= Purging disorder =

Type of eating disorder

Purging disorder is an eating disorder, more specifically a form of other specified feeding or eating disorder. It is characterised by the DSM-5 as self-induced vomiting, or misuse of laxatives, diuretics, or enemas to forcefully evacuate matter from the body. The lifetime prevalence (percentage of individuals in a population who have experienced the disorder at any point in their lives) of purging disorder has been estimated from 1.1% to 5.3%.

Purging disorder differs from bulimia nervosa (BN) because individuals do not consume a large amount of food (also called a binge) prior to purging.

Some of the signs of this disorder include trips to the bathroom directly after a meal, frequent use of laxatives, and obsession over one's appearance and weight.
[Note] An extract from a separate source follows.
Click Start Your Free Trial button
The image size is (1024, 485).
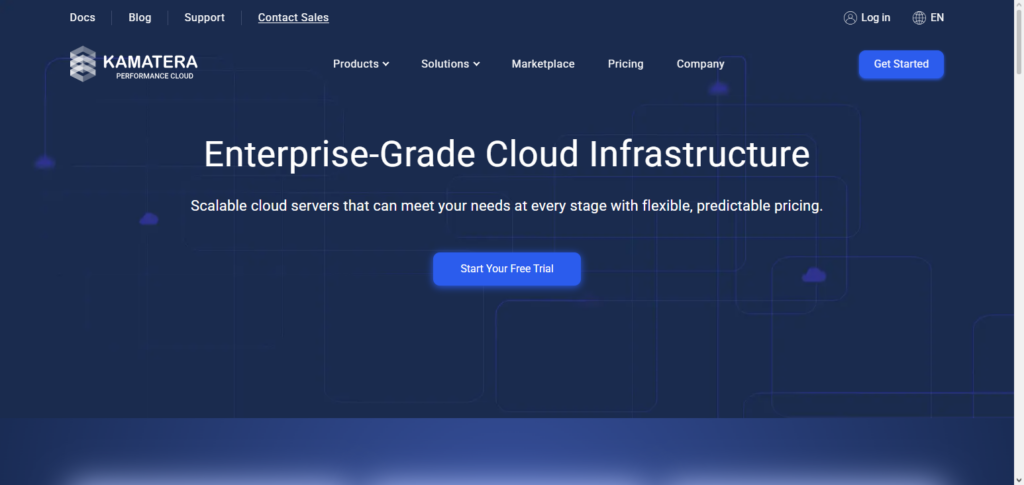pos(506,269)
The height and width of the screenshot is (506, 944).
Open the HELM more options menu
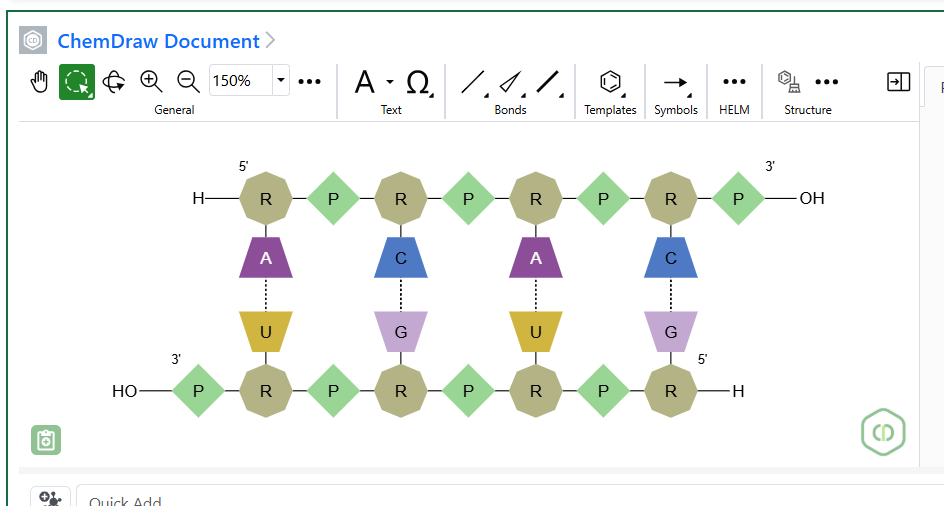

Other signs, all of which are the result of excessive vomiting, consist of swollen cheeks, popped blood vessels in the eyes, and clear teeth.
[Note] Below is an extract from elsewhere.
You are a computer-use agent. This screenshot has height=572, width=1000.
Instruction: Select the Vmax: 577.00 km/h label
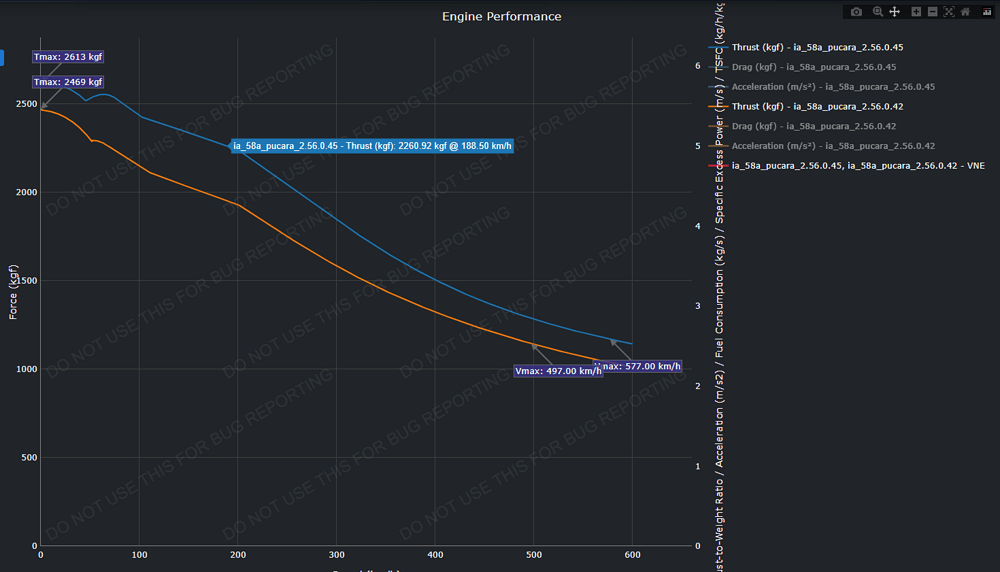[x=638, y=366]
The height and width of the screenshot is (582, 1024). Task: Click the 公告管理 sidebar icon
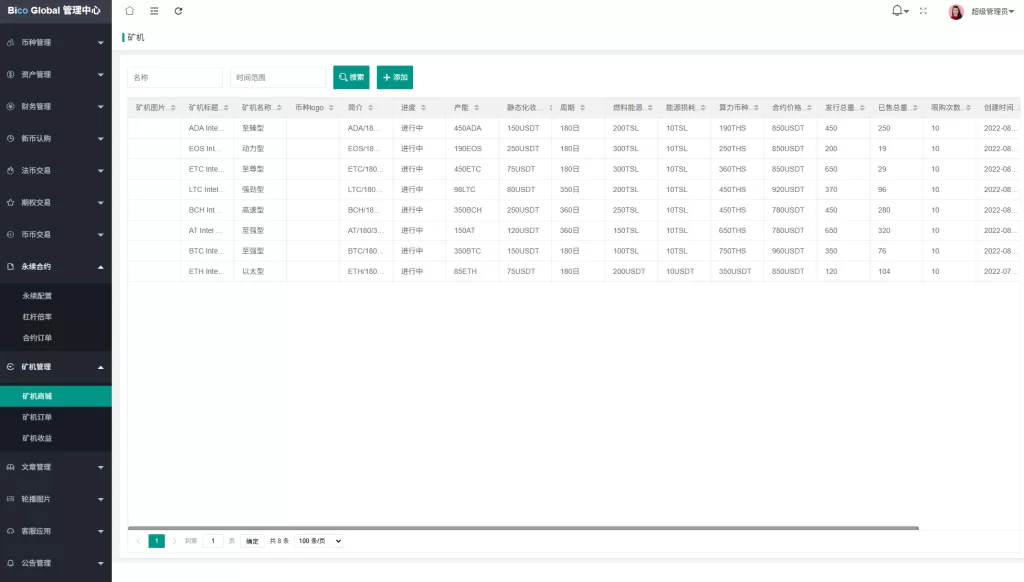pos(9,563)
Purging disorder is studied far less than other eating disorders hence little information is known about the risk factors, including the effect of gender, race, and class. However, as with most eating disorders, it disproportionately affects women, preoccupation with shape and weight puts this group at elevated risk for eating disorders, including this one. In one study of the risk factors for purging disorder, 77% of the participants who presented with symptoms of purging disorder were female.

It has been argued that purging disorder should be considered a distinct eating disorder, separate from bulimia nervosa.

== Signs, Symptoms and Causes ==

=== Signs ===
Some of the signs of this disorder include inappropriate influence of body shape and weight, recurrent purging to influence body weight or shape and Russell's sign.

=== Symptoms ===
The symptoms include the absence of binging episodes as well as purging behaviours occurring at least once per week for at minimum 3 months.

=== Causes ===

==== Risk factors ====
Some of the risk factors include dieting, thin-ideal internalization and body dissatisfaction.

Genetic

The heritability of some eating disorders has been well established, but to date there are no documented family studies of purging disorder to understand the familial nature of purging disorder.

== Diagnosis ==
The DSM-5 is used as a reference to diagnose Purging Disorder. A patient with Purging disorder will be diagnosed with other specified feeding or eating disorder.

=== Complications ===
Purging behaviors, specifically self-induced vomiting and laxative use are associated with the following medical complications:

- Subconjunctival hemorrhages (small bleeds in the eyes)
- Cuts or scars on the top of the hands (Russell's sign)
- Dental abnormalities such as enamel erosion
- Swelling of the parotid gland
- Mild esophagitis, heartburn, or acid reflux
- Renal (kidney) inflammation
Purging disorder progressing into bulimia nervosa has been observed. However, the reverse situation, bulimia nervosa progressing into purging disorder, is extremely rare. This was observed once in a transgender patient with a severe history of bulimia nervosa but presented with symptoms of purging disorder to an eating disorder treatment facility in New Zealand.

== Treatment ==
Treatment for purging disorder can be multidisciplinary. One approach to treatment is cognitive behavioral therapy.

== Prognosis ==
Children and teenagers with purging disorder have been found to have poorer health-related quality of life than their healthy peers. A small review of 11 cases of purging disorder where death occurred found that only 5 of the 11 deaths could be attributed to the purging disorder. The remaining 6 deaths were a result of suicide.